History of Plastic Injection Moulding
The injection moulding has seen steady growth since its beginnings in the late 1800's. The technique has evolved from the production of combs and buttons to major consumer, industrial, medical, and aerospace products.
In 1868, perhaps in response to a request by billiard ball maker Phelan and Collander, John Wesley Hyatt invented a way to make billiard balls by injecting celluloid into a mould. By 1872, John and his brother Isaiah Hyatt patented the injection moulding machine. The machine was primitive yet it was quite suitable for their purposes.
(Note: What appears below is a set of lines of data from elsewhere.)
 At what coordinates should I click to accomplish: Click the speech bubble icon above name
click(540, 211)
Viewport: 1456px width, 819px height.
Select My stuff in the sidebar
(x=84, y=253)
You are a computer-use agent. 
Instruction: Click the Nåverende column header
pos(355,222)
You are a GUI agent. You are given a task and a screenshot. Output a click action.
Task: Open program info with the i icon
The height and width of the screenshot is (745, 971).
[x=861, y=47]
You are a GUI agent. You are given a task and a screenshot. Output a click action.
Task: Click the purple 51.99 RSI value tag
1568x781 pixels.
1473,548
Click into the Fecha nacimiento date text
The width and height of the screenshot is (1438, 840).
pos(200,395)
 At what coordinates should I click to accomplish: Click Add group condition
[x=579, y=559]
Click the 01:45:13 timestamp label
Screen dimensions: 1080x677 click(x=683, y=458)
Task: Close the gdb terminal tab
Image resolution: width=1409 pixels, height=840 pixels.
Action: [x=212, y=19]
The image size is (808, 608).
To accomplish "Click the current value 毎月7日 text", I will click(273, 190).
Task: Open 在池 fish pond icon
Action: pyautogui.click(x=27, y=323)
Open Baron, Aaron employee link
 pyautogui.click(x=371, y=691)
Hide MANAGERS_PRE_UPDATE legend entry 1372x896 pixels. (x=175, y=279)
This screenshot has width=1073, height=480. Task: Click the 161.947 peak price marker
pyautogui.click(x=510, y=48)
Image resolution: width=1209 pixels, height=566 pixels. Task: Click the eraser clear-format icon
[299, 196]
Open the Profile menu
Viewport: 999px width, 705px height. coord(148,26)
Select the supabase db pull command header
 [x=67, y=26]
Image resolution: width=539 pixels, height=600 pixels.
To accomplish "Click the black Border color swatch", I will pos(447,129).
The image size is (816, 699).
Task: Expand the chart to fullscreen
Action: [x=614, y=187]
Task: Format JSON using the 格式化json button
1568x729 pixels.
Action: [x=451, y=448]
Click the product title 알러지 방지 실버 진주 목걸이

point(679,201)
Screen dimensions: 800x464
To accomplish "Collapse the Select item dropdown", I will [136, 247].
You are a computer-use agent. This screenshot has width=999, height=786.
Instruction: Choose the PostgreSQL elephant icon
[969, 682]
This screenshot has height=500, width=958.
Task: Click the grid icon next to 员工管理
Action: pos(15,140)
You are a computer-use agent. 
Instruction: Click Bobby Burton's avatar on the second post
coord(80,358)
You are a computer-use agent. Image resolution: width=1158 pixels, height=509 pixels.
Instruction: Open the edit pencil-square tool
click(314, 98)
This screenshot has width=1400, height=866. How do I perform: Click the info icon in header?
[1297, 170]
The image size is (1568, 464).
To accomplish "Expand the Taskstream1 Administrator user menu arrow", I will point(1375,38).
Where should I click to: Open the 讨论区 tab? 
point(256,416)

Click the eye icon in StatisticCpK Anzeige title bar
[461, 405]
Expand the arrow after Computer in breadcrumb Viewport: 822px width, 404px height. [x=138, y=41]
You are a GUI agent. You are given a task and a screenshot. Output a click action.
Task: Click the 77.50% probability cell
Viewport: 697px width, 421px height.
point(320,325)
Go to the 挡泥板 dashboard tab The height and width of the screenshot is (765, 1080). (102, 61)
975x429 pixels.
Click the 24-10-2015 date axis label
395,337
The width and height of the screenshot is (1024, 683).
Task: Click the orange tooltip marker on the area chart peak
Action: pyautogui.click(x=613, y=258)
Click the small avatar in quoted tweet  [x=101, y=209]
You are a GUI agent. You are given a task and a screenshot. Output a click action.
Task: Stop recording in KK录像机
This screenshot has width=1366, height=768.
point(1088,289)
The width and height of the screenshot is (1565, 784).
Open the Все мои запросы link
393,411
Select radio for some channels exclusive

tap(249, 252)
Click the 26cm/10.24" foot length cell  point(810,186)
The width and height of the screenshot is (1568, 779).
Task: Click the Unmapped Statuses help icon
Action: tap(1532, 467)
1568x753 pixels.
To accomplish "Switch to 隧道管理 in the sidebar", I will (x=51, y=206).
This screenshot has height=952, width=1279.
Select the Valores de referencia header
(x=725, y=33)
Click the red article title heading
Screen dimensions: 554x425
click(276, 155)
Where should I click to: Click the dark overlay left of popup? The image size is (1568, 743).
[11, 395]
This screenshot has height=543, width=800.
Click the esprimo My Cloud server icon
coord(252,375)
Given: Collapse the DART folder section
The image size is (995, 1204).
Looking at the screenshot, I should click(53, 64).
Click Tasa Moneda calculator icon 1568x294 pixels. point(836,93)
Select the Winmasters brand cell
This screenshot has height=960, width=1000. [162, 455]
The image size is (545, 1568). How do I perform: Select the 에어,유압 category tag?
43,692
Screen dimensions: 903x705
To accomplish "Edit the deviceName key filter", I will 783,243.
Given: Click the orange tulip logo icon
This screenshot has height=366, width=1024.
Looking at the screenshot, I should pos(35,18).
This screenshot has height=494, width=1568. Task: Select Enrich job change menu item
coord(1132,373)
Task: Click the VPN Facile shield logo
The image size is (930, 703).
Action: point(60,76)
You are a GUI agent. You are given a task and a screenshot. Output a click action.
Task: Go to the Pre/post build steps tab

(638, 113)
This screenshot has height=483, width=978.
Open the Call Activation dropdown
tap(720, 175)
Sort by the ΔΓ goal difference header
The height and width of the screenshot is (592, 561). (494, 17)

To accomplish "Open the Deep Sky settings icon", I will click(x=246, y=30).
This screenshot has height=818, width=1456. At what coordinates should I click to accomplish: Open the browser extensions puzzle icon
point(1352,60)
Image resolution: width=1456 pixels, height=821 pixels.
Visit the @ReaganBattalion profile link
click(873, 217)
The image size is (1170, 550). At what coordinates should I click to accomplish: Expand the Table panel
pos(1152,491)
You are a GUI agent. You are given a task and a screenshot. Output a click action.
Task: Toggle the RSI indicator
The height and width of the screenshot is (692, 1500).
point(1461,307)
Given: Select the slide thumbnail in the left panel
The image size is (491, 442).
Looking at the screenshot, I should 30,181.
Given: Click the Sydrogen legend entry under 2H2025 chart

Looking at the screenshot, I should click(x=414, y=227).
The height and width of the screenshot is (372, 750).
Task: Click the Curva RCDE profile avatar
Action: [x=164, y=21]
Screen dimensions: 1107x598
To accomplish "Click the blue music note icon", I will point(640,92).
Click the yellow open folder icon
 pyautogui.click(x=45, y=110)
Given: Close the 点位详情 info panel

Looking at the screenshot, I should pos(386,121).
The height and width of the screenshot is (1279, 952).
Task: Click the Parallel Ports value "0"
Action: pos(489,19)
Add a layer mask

It contained a basic plunger to inject the plastic into a mould through a heated cylinder.
Revolutionizing the plastics industry in 1946, James Hendry built the first screw injection moulding machine with an auger design to replace Hyatt's plunger. The auger is placed inside the cylinder and mixes the injection material before pushing forward and injecting the material into the mould. Today, almost all injection moulding machines use this same technique.
History of Rotational Moulding
Rotational moulding has had a long history of development dating back to the Egyptians who used rotational casting processes for creating ceramics. Moulding processes were used hundreds of years ago by the Swiss to make hollow chocolate eggs. In more recent times, somewhere between 1940 and 1950 in the USA, the rotational moulding process was developed for a small number of plastics but its popularity did not take off because it was regarded as a slow process. In the past few decades, however, process control improvements and plastic powder developments have resulted in a very large increase in its use.
By the late 1950s, when the process was better understood, applications for other industries were developed including road cones, marine buoys, and car armrests. The Engel process was developed in Europe in the early 1960s that enabled large hollow containers to be created in low density polyethylene (LDPE) by rotating (or rocking) a mould on a chassis, houses open gas jets, through 30 degrees which coated the inside of the mould with the polymer. The cooling method was simply switching off the burners. This allowed the rocking to continue until the moulding could be extracted.
By the 1980s the rotational moulding process was streamlined by larger material suppliers around the world. And in response to increasing demand, new materials and grades became available. Storage tanks of all sizes and shapes typically dominated the industry in various compositions including polycarbonates, polyesters, polypropylene, LDPE, nylon and ABS (acrylonitrile butadiene styrene) complemented LDPE and high density polyethylene (HDPE).
Today, the primary aspects attracting current research involve lowering the cycle times and improving the quality of parts. Pressurization techniques offer some hope in lowering the cycle times as applying a small pressure at the right point in the heating phase may speed the coalescence of polymer particles. This will produce parts will less bubbles in a shorter amount of time than at atmospheric pressure. Critics of the pressurization technique justify their position by pointing out the danger of explosion of pressurized parts; this is the reason mold pressurization has not yet been widely adopted.